▸ **Text passage**:
============================================================

Fighting continues on many fronts, and Ukraine’s defence ministry said it had destroyed another Russian vessel—a Serna-class landing craft—in the Black Sea.
“The traditional parade of the Russian Black Sea fleet on May 9 this year will be held near Snake Island—at the bottom of the sea,” the ministry added. Russia did not immediately confirm the incident.
Earlier, Ukraine’s defence ministry said Russian forces had resumed their assault on the Azovstal site, despite talk of a truce to allow trapped civilians to flee.
Putin may be ‘doubling down’
On Monday, President Vladimir Putin will celebrate the World War II Soviet victory over Nazi Germany with a traditional Victory Day parade.
According to Russia’s defence ministry, 77 aircraft will conduct a fly-past, including the rarely seen Il-80 Doomsday plane that can withstand a nuclear attack.
Despite apocalyptic nuclear threats carried by Russian state media, the CIA said Saturday it saw no indication Moscow was preparing to use tactical atomic weapons in the Ukraine conflict.
“We don’t see, as an intelligence community, practical evidence at this point of Russian planning for the deployment or even potential use of tactical nuclear weapons,” CIA director Bill Burns said at a conference.
Burns also warned that Putin believed he could not afford defeat in Ukraine and that he might be “doubling down” on the offensive.
Eight Mig-29 fighter jets will fly over Moscow’s Red Square during Monday’s festivities, forming the letter “Z”—the mark of Russia’s military assault in Ukraine.
The Russian campaign has run into tough resistance—and galvanised Kyiv’s western allies to comprehensively sanction the Russian economy and Putin’s inner circle.
But with Victory Day approaching, Ukrainian officials fear more intense missile and artillery bombardments and renewed assaults, as Moscow scrambles for symbolic wins.
The Ukrainian rescue service said a missile had hit a technical college in Kostiantynivka, in the eastern region of Donetsk, killing at least two people.
Donetsk regional governor Pavlo Kyrylenko reported “massive bombardments” along the frontline.
Four civilians had been killed in Donetsk, two in Bakhmut and two in Kostiantynivka, with another nine people wounded, he added.
Ukrainian forces, meanwhile, have launched a counter-offensive.
According to the defence ministry, Russian troops were forced to demolish three road bridges near Tsyrkuny and Ruski Tyshky outside Kharkiv, to slow the Ukrainian advance.
Zelensky said Saturday that a Russian missile has struck a museum in the Kharkiv region, announcing that the “Russian army destroyed or damaged nearly 200 cultural heritage sites already.”
British intelligence said Ukrainian forces equipped with high-end weaponry by western allies have been able to destroy at least one of Russia’s most advanced tanks, the T-90M.
“The conflict in Ukraine is taking a heavy toll on some of Russia’s most capable units and most advanced capabilities,” UK Defence Intelligence said.

============================================================

▸ **Information shown**:

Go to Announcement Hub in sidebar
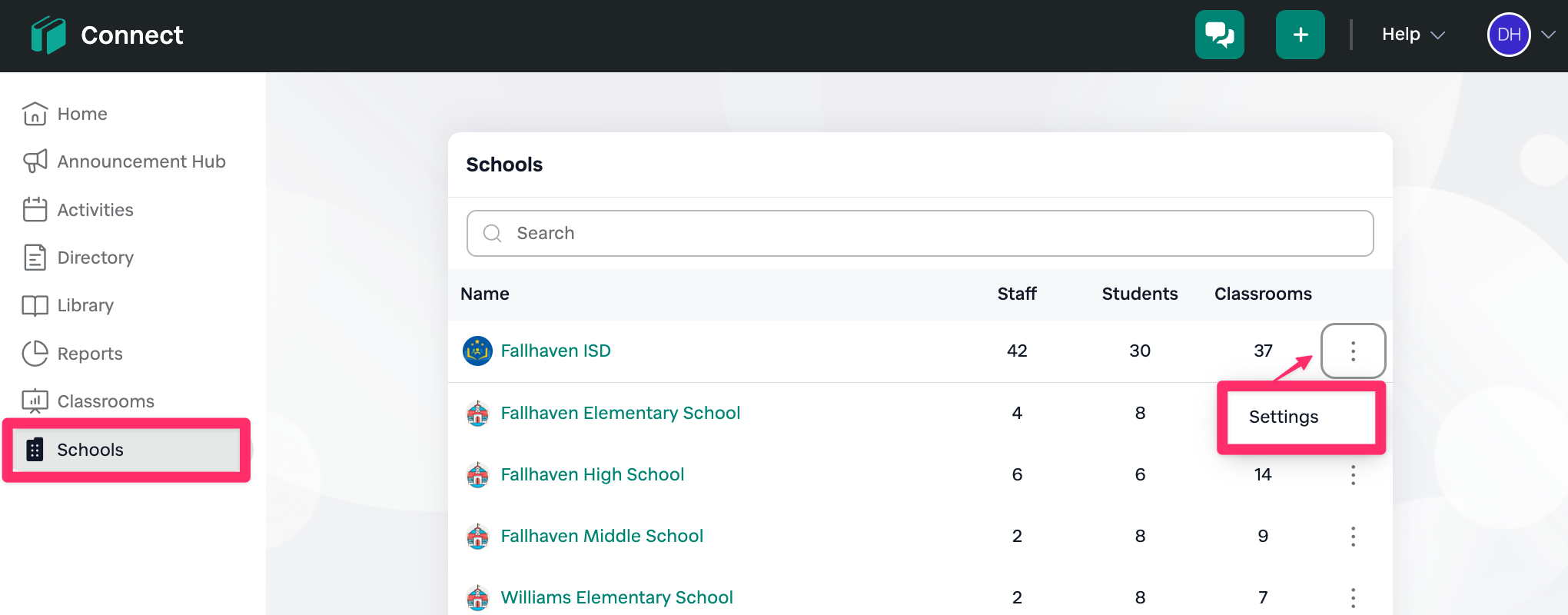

============================================================

▸ **Description of the task**: Retype the part of the war report starting with "According to Russia’s" and going on through "assault in Ukraine.". The listing has nothing to do with the text.

▸ **Output**:
According to Russia’s defence ministry, 77 aircraft will conduct a fly-past, including the rarely seen Il-80 Doomsday plane that can withstand a nuclear attack.
Despite apocalyptic nuclear threats carried by Russian state media, the CIA said Saturday it saw no indication Moscow was preparing to use tactical atomic weapons in the Ukraine conflict.
“We don’t see, as an intelligence community, practical evidence at this point of Russian planning for the deployment or even potential use of tactical nuclear weapons,” CIA director Bill Burns said at a conference.
Burns also warned that Putin believed he could not afford defeat in Ukraine and that he might be “doubling down” on the offensive.
Eight Mig-29 fighter jets will fly over Moscow’s Red Square during Monday’s festivities, forming the letter “Z”—the mark of Russia’s military assault in Ukraine.